Research by Billionaires.Africa revealed that Oppenheimer, who sold his family’s 40-percent stake in De Beers, the world’s largest diamond producer, to mining company Anglo-American in 2012, has seen his net worth drop by $780 million in the past 54 days.
According to the Bloomberg Billionaires Index, his net worth has dropped by $780 million, or 8.73 percent, since June 6, from $8.93 billion to $8.15 billion at the time of writing this report due to the poor performance of his private equity investments.
Despite the decline, Oppenheimer remains one of Africa’s richest billionaires and South Africa’s second wealthiest person. However, the recent decline in his net worth reduced his year-to-date wealth gains to $200 million, down from nearly $1 billion on June 6.
After selling his family’s stake in De Beers for $5.2 billion in cash, Oppenheimer now derives the majority of his wealth from private equity investments in Africa, Asia, the United States, and Europe through London-based Stockdale Street and Johannesburg-based Tana Africa Capital.
Aside from his private equity investments, Oppenheimer, a supporter of wilderness conservation, owns South Africa’s largest private game reserve Tswalu Kalahari with his son Jonathan.

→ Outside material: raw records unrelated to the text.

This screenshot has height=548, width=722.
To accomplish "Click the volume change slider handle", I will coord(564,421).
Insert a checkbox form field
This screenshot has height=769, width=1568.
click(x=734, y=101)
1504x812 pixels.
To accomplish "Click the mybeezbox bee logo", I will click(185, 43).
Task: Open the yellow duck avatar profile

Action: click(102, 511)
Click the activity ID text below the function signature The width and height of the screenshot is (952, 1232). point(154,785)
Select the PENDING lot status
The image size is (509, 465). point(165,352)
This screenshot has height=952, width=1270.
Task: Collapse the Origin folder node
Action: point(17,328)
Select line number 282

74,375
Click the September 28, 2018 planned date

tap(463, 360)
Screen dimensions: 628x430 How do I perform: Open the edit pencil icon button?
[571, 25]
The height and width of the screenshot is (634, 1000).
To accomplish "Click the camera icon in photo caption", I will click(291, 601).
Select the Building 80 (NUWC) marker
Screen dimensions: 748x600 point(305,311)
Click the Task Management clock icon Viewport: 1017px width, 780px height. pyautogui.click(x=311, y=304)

Due to a potential threat to community and wildlife conservation, the South African billionaire obtained a court injunction nearly a month ago to prevent Pearline Mineral Exploration from conducting mining activities at his family’s cattle ranch in Matabeleland South, Zimbabwe.
The Oppenheimer family has owned the Shangani Ranch, a 65,000-hectare property that employs 400 people and keeps at least 8,000 cattle for beef export to the United Kingdom, since 1937. It is known as a wildlife sanctuary because it serves as a corridor for migrating animals.
The property was reduced by more than half after land reform legislation in Zimbabwe officially began in 1980 with the signing of the Lancaster House Agreement under the administration of late President Robert Mugabe.